Authors: Yilun Zhou, Austin Xu, Peifeng Wang, Caiming Xiong, Shafiq Joty
Subjects: cs.CL, cs.LG
Abstract URL: https://arxiv.org/abs/2504.15253
Pdf URL: https://arxiv.org/pdf/2504.15253
Copy Paste: [[2504.15253]] Evaluating Judges as Evaluators: The JETTS Benchmark of LLM-as-Judges as Test-Time Scaling Evaluators(https://arxiv.org/abs/2504.15253)
Keywords: language model, llm
Abstract: Scaling test-time computation, or affording a generator large language model (LLM) extra compute during inference, typically employs the help of external non-generative evaluators (i.e., reward models). Concurrently, LLM-judges, models trained to generate evaluations and critiques (explanations) in natural language, are becoming increasingly popular in automatic evaluation.
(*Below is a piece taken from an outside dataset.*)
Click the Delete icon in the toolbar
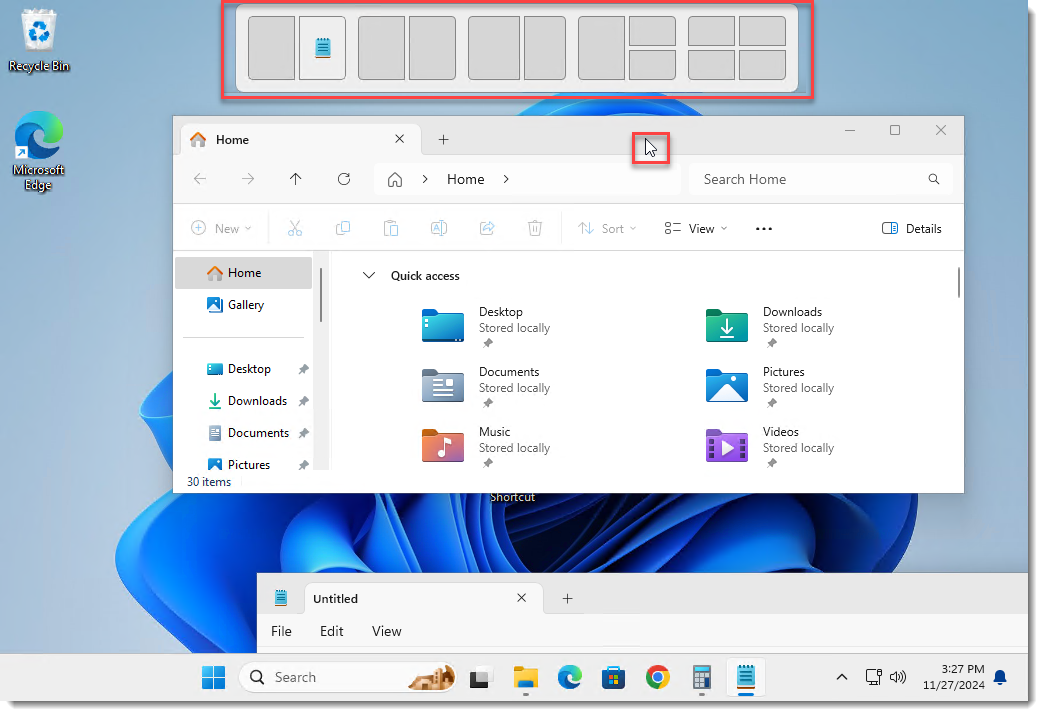 coord(535,228)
Despite judge empirical successes, their effectiveness as evaluators in test-time scaling settings is largely unknown. In this paper, we introduce the Judge Evaluation for Test-Time Scaling (JETTS) benchmark, which evaluates judge performance in three domains (math reasoning, code generation, and instruction following) under three task settings: response reranking, step-level beam search, and critique-based response refinement. We evaluate 10 different judge models (7B-70B parameters) for 8 different base generator models (6.7B-72B parameters). Our benchmark shows that while judges are competitive with outcome reward models in reranking, they are consistently worse than process reward models in beam search procedures. Furthermore, though unique to LLM-judges, their natural language critiques are currently ineffective in guiding the generator towards better responses.
摘要：扩展测试时间计算或在推理期间为发电机提供大型语言模型（LLM）通常采用外部非生成评估者（即奖励模型）的帮助。同时，LLM-gudges是自然语言训练的模型，以产生评估和批评（说明），在自动评估中变得越来越流行。尽管法官取得了经验的成功，但在测试时间缩放设置中作为评估者的有效性在很大程度上是未知的。在本文中，我们在三个任务设置下介绍了测试时间缩放（JETTS）基准的法官评估（JETTS）基准，该评估评估了三个域（数学推理，代码生成和指令下面）的法官绩效：响应重读，渐变梁搜索和基于批评的响应改进。我们评估了8种不同的基本发电机模型（6.7b-72b参数）的10个不同的法官模型（7b-70b参数）。我们的基准表明，虽然法官在重读中与结果奖励模型具有竞争力，但它们始终比光束搜索程序中的过程奖励模型差。此外，尽管LLM-gudges独有，但他们的自然语言批评目前无效地指导发电机采取更好的响应。